In the northern USA something exceptional and exceptionally important is happening right now. People have been coming from near and far to stand with indigenous people of the Great Sioux Nation as they seek to protect their sacred lands and water from the threat of an oil pipeline. The story of the struggle to resist the Dakota Access Pipeline—to demonstrate that people are more powerful than dollars—is capturing imaginations and headlines the world over.
Intending to carry 400,000 barrels of crude oil a day from the Bakken region of western North Dakota across South Dakota and Iowa to connect with an existing pipeline in Illinois, the Dakota Access Pipeline is set to make 200 river crossings in four states, including across the Missouri and the Mississippi rivers. The project gravely threatens sacred sites and the drinking water supplies for more than ten million people.
In response to what is in effect an ongoing invasion by a system that disrespects everything, indigenous people from many Native American tribes have together formed a blockade camp at Standing Rock Reservation in North Dakota. Their resistance is based on a common vision to protect their ancestral lands using non-violence. Together they are defying a system that is rooted in violence against the earth and in disregard of the interconnectedness that supports us all.

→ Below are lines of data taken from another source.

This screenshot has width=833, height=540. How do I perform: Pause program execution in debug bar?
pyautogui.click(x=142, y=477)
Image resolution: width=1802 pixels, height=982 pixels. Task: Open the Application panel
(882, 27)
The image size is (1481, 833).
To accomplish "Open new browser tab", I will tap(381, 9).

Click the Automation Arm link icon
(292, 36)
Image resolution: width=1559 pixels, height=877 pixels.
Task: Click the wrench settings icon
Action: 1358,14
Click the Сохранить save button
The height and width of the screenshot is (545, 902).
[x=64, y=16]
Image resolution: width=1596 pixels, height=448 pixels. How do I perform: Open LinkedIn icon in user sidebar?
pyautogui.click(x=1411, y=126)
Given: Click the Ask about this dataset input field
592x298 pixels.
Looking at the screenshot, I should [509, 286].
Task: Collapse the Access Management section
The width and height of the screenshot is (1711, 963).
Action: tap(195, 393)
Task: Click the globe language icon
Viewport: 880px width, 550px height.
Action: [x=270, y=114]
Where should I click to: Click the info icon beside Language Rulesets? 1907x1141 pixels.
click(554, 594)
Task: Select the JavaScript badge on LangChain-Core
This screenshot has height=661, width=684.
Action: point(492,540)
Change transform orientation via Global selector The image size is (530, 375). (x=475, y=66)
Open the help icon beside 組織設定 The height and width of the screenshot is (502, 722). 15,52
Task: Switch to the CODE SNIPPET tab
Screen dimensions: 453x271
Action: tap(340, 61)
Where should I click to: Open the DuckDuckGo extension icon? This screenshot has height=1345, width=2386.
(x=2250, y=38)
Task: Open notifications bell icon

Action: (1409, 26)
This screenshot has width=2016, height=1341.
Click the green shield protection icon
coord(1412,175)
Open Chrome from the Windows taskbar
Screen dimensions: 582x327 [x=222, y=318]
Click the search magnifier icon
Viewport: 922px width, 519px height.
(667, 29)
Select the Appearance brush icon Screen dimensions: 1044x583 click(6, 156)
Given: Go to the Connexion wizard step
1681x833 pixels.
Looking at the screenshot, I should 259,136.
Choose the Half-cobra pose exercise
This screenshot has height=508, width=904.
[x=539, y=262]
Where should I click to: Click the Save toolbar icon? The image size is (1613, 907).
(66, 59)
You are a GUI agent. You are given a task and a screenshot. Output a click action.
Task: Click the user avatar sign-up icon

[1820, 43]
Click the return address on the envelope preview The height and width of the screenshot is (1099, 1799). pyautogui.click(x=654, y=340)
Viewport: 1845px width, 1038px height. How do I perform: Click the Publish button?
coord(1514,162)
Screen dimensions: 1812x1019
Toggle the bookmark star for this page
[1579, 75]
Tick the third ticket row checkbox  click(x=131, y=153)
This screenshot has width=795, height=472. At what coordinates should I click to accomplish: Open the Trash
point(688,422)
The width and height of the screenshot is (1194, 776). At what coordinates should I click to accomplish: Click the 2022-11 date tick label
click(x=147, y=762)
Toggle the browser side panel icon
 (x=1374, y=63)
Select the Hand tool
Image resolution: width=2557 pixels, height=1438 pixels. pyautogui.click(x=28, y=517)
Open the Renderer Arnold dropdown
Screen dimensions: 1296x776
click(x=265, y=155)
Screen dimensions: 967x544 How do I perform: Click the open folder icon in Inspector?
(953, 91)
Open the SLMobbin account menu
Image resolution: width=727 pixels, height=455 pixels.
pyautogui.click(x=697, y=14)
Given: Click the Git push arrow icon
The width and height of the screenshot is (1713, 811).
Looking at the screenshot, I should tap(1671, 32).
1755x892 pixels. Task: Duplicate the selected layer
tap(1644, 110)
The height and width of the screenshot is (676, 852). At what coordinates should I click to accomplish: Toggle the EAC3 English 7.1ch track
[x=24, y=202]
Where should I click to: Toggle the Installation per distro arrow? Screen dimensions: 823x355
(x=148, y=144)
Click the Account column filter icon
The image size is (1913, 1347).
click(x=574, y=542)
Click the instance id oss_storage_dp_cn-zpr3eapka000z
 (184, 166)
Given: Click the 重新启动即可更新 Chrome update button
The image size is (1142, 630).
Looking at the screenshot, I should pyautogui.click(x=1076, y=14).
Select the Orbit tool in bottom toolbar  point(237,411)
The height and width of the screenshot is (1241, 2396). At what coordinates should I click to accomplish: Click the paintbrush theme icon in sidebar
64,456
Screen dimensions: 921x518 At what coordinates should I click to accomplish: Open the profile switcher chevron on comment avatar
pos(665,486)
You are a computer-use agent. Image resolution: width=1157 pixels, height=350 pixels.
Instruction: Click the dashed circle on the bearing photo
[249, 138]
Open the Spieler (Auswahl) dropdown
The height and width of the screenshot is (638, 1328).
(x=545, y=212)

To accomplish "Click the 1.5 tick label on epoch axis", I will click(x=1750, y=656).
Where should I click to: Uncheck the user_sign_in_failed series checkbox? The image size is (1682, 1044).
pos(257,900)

In recent weeks the camp of non-violent “protectors not protestors” has grown in numbers from a handful, to hundreds and then thousands, and legal injunctions have been sought to stop the construction of the pipeline. While similar to the controversial Keystone Pipeline recently stopped by the Obama administration, the Dakota Access Pipeline does not cross international borders and hence does not fall under the US federal jurisdiction.
At dawn on Wednesday 24th August, a flock of Climate Guardian Angels proudly manifested on the Princes Bridge—a key gateway in to Melbourne Australia—to demonstrate their support for the indigenous Native American protectors standing strong at Standing Rock. The 24th was chosen as a global Day of Prayer and Action because it was the day that a ruling re the community’s legal injunction against the project was to have been determined. Unable to come to a decision, the judge has since delayed his ruling until 9 September.
Just as the mining, burning and exporting of Australian coal and gas poses grave risks for Australia’s Great Barrier Reef and greater local environment and further gravely threatens the global climate from exposure to greenhouse gas, so too does the Dakota Access Pipeline. Given the wholesale failure of governments to halt these life-threatening projects, it’s vital that globally connected local communities stand together now. We must identify and defend all ‘hot spots’ (or rather ‘halt spots’) at risk from fossil fuel related activities. We must keep all coal, oil and gas in the ground while we replace dangerous energy projects with locally owned and controlled zero pollution energy systems.
The action now unfolding at Standing Rock Reservation is a shining example of people taking action to protect their local, and by consequence the global environment, from the destruction wrought by the fossil fuel industry. We hope all people gathering at Standing Rock take further great strength from knowing that theirs is a historic action. That, as the eyes of the compassionate world are on them, they feel emboldened by the recognition that their actions come at a moment in history when everything can change.
And so the global wave of resistance to keep coal, oil and gas in the ground rolls on. There is no stopping it now. Change is happening. All around the world people are waking up to their power, becoming active in the protection of the precious natural world.
Climate Guardians are beyond proud to stand in solidarity with all ‘protectors’. Together we are fighting for all life.